One guy messaged me asking if he could be honest with me. I thought this is a great start already, he's an honest guy. He said his girlfriend is bi, encouraged him to go on Tinder and likes the idea of watching him with an another lady! Not going to lie I was a bit stunned as it was totally unexpected, I replied with 'I'm not good at sharing.' Seriously though, you should see me with those massive chocolate bars, they don't last 5 minutes and next thing I know the wrapper is empty. I always feel like I have to offer other people some and I hope they say no when I do ask. That's when you know you have a snacking addiction or some say, a problem.
Another guy said he was bored at work and asked me to send him nudes from my work toilet, then proceeded to send me his Snapchat name. As you can imagine, that conversation did not last very long. Honestly did not surprise me but it did annoy me a little bit. My answer to that was rolled eyes and a deep sigh, on his end he just got ignored.

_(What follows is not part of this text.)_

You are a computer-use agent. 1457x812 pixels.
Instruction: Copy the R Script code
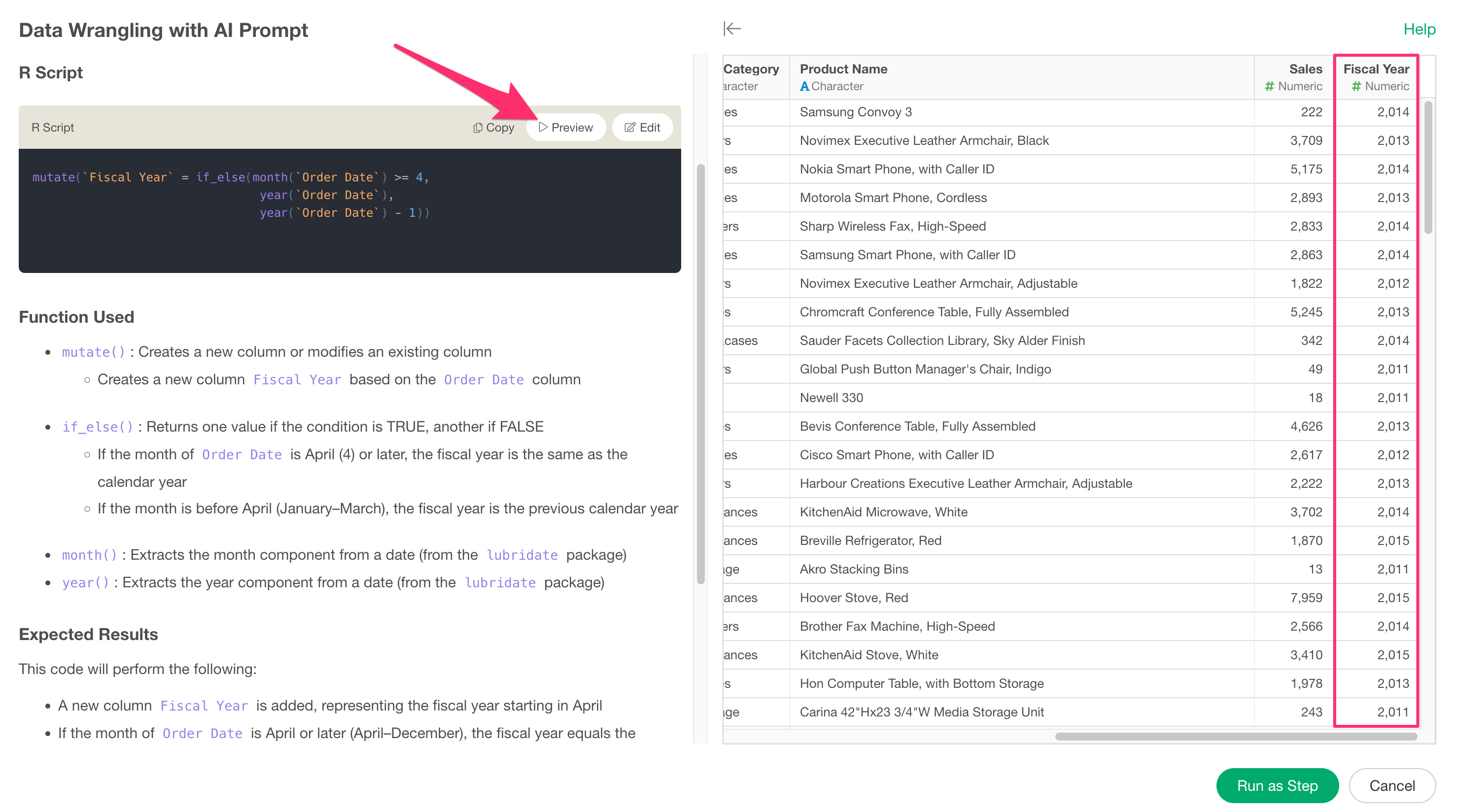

In another conversation a guy thought he was being funny, but at the same time wasn't sure if he was joking or being serious. How our conversation went from 'what's your go to drink?' to him wanting sex in a matter of seconds I do not know, but again that got rolled eyes, actually shouted out 'for fuck sake' THEN finished off with a deep sigh.
You then get people who are not so good at texting, they can be great in person to talk to but terrible over message and experiencing that is tiring. How can you carry on a conversation with someone who gives 2 worded answers, 3 if you're lucky. I would have a much more interesting conversation with a brick wall without even trying. If I'm asking you a question, you could at least ask me back the same question, no? Or is that too much to ask for these days.
At the end of the day, everybody's different and everyone has different experiences. So far it seems to be going well with this guy so I can't slag off Tinder too much.